Thirty House Republicans led by House Homeland Security Committee Ranking Member John Katko have urged TikTok's CEO to crack down on cartels using the app, which is popular among teenagers, to organise smuggling and stalk Border Patrol agents.
"We are deeply troubled by media reports that cartels are brazenly recruiting people to conduct smuggling and other illicit activity via TikTok," the letter to CEO Chew Shou Zi read.
Previously, FoxNews reported that cartels on the southern US border have been recruiting American teenagers using social media including TikTok to smuggle illegal immigrants into the United States.
According to the TV channel’s sources, the recruited kids often use their parents’ vehicles to make these trips to ferry migrants, without them knowing.
The cartels appeared to offer more than $3,000 to teens and young adults to transport smuggled migrants into the US when they reach the border, taking them through the checkpoints to the drop-off location.
"It appears that via your platform cartel members are openly glorifying and normalising illegal behaviour and violence to recruit new members, most recently American teenagers," the letter says.
The news comes amid an escalating crisis on the US southern border, with the number of illegal migrants encounters by officials topping 172,000 in March. Biden used the word “crisis" to describe the situation, but later the White House clarified that he meant that there was a crisis in Central America (the 'northern triangle' states of Honduras, El Salvador and Guatemala) which people are fleeing. Previously, the US president told migrants “don’t come” in an interview with ABC News and cited Covid-19 restrictions. According to the US State Department's Overseas Security Advisory Council, there were 3,996 murders in Honduras in 2019, comparable to the annual number recorded in the EU-27, in a country of fewer than 10 million people.
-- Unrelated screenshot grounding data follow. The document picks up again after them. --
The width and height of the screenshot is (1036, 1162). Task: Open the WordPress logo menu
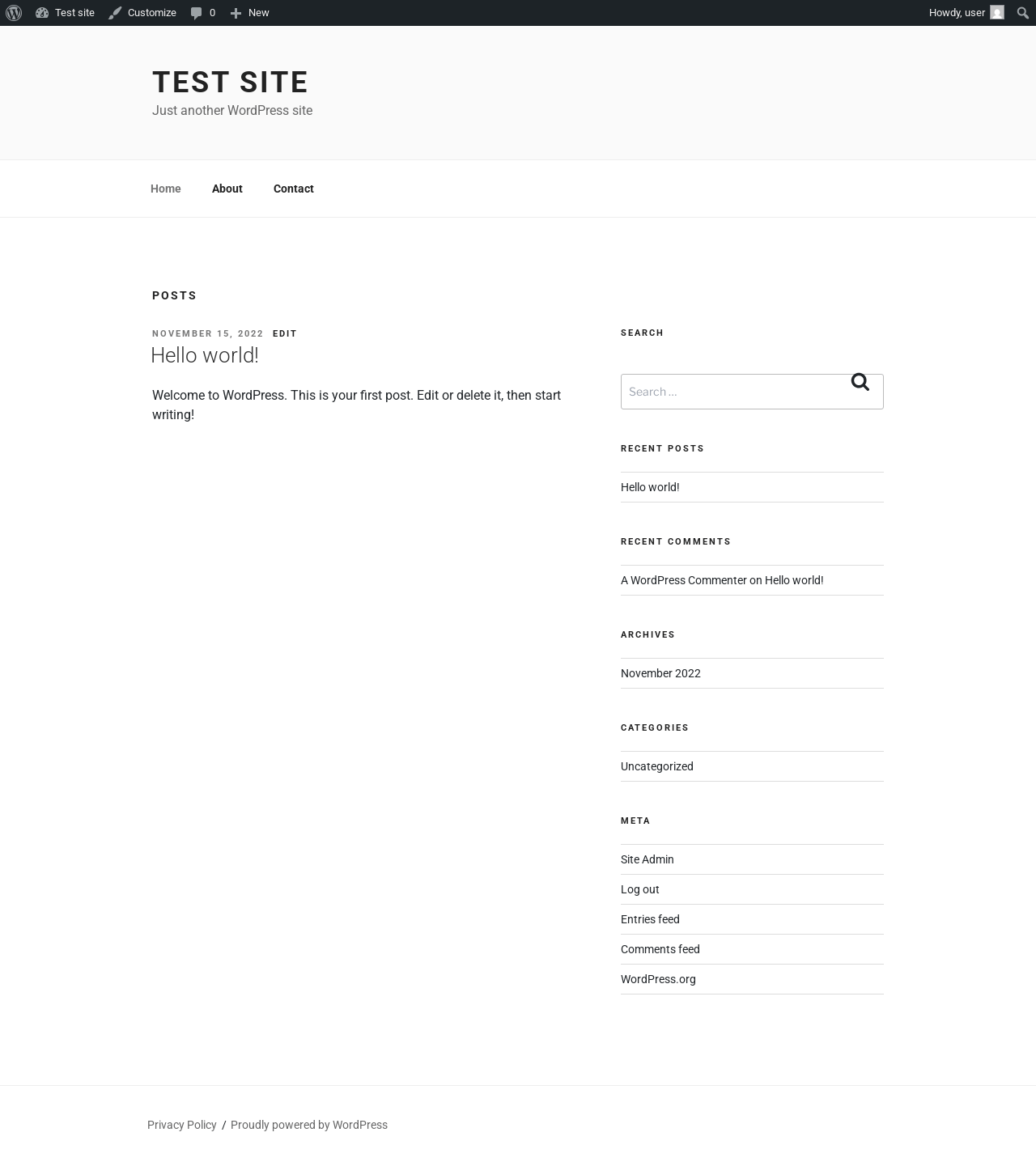tap(14, 13)
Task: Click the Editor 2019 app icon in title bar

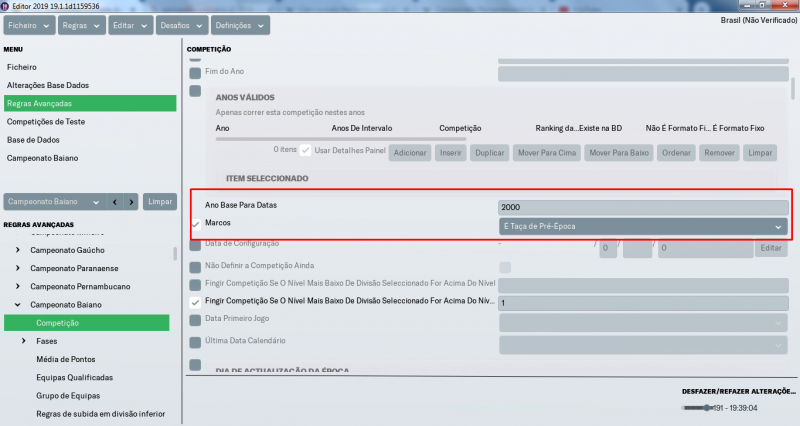Action: point(5,5)
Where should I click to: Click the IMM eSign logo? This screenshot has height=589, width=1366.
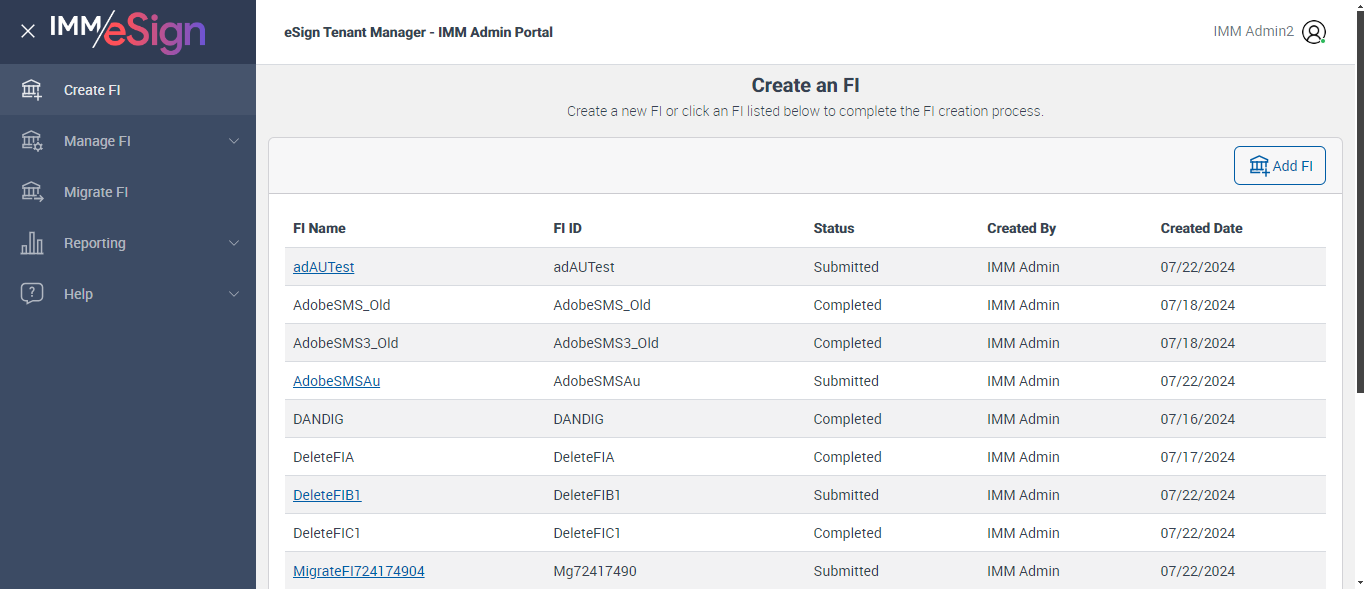128,31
Trump had to declare a national emergency to secure funds to build a wall on the border with Mexico, after massive caravans of migrants from Central American countries seeking asylum began to move toward the US through Mexico in the fall of 2018. The situation became more stable as Mexico later agreed to tighten controls on its northern border following a steady rise in punitive import tariffs. In the final three months of 2019, as reported by US Customs and Border Protection, arrests of illegal border crossers from the three Central American nations slowed to about 10,000 per month.
Since coming into office, Joe Biden has reversed several Trump-era immigration policies, such as the “Remain in Mexico” policy, which requires that migrants from Central American countries wait for asylum hearings outside the US. He also stopped the construction of the border wall and suspended the so-called “Asylum Cooperative Agreements” with Guatemala, Honduras, and El Salvador.